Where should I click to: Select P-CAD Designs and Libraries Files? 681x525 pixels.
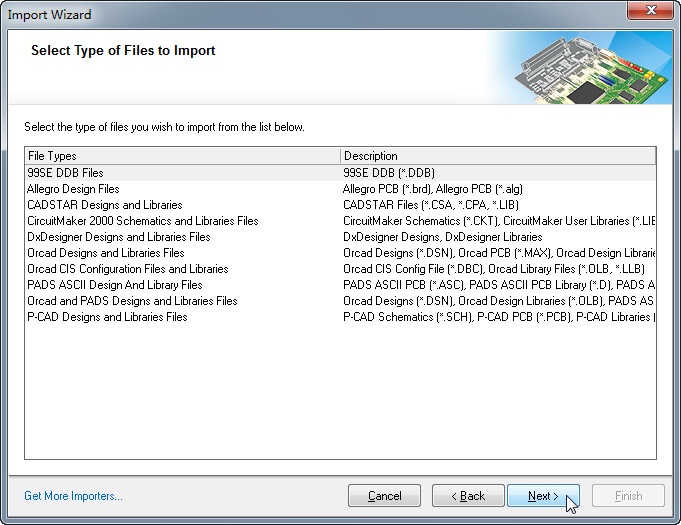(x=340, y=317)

* * *

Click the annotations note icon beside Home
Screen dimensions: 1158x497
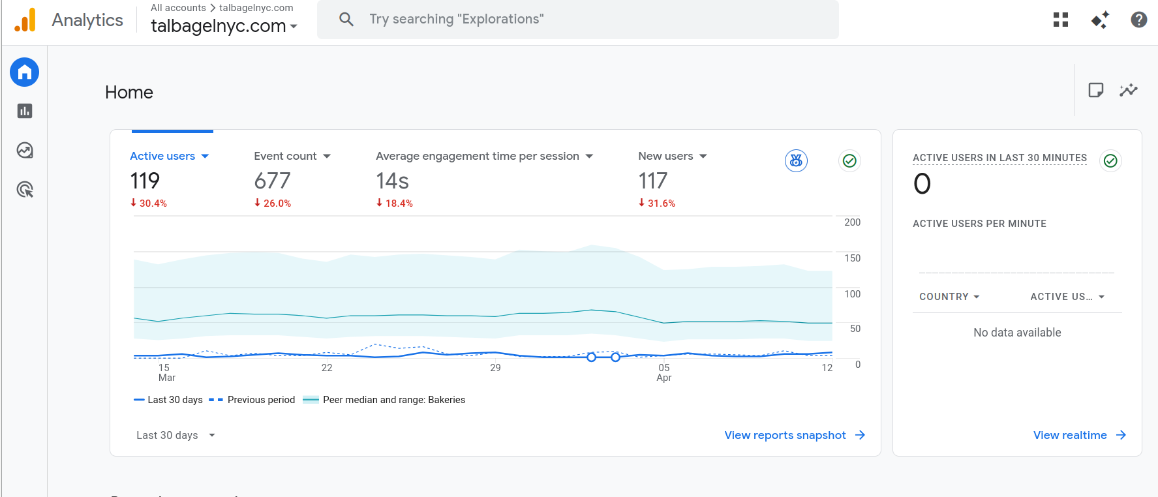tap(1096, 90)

* * *

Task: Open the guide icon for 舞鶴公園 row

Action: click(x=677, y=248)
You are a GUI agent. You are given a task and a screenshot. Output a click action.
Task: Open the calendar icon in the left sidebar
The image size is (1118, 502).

◆ **Directions for this task**: Give back, unchanged, the run of lines in the listing above that begins at the line containing "You are a GUI" and ends at the line containing "The image size is (1118, 502).", both included.

◆ **Solution**:
You are a GUI agent. You are given a task and a screenshot. Output a click action.
Task: Open the calendar icon in the left sidebar
The image size is (1118, 502).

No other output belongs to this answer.